Wanneer u een certificaatprofiel implementeert in een gebruikersverzameling, bepaalt affiniteit van gebruikersapparaten welke van de apparaten van de gebruikers de certificaten installeren. Wanneer u een certificaatprofiel met een gebruikerscertificaat implementeert in een apparaatverzameling, installeert standaard elk van de primaire apparaten van de gebruikers de certificaten. Als u het certificaat wilt installeren op een van de apparaten van de gebruikers, wijzigt u dit gedrag op de pagina SCEP-inschrijving van de wizard Certificaatprofiel maken. Als de apparaten zich in een werkgroep bevinden, implementeert Configuration Manager geen gebruikerscertificaten.

Monitor

U kunt implementaties van certificaatprofielen bewaken door nalevingsresultaten of -rapporten weer te geven. Zie Certificaatprofielen bewaken voor meer informatie.

Automatische intrekking

Configuration Manager trekt in de volgende omstandigheden automatisch gebruikers- en computercertificaten in die zijn geïmplementeerd met behulp van certificaatprofielen:

  • Het apparaat wordt buiten gebruik gesteld van Configuration Manager-beheer.

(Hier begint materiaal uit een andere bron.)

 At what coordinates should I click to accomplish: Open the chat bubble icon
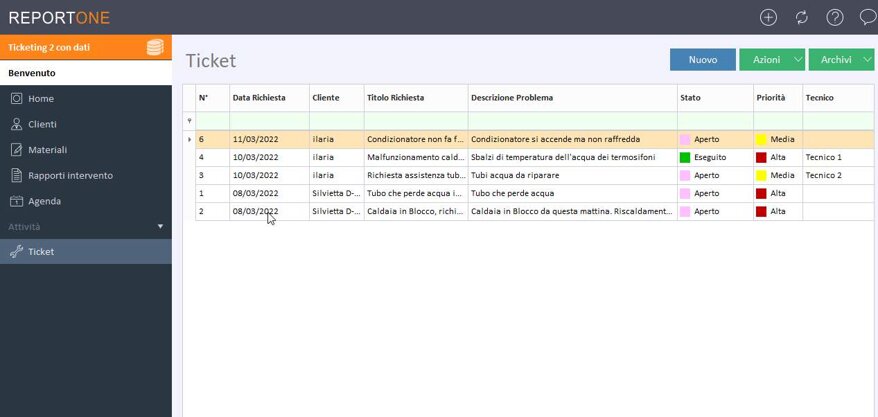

  • Het apparaat wordt geblokkeerd voor de Configuration Manager-hiërarchie.

Als u de certificaten wilt intrekken, verzendt de siteserver een intrekkingsopdracht naar de verlenende certificeringsinstantie. De reden voor de intrekking is stopzetten van de bewerking.

Opmerking

Om een certificaat correct in te trekken, moet het computeraccount voor de site op het hoogste niveau in de hiërarchie de machtiging hebben om certificaten op de CA uit te geven en te beheren .

Voor betere beveiliging kunt u ook CA-beheerders op de CA beperken. Geef dit account vervolgens alleen machtigingen voor de specifieke certificaatsjabloon die u gebruikt voor de SCEP-profielen op de site.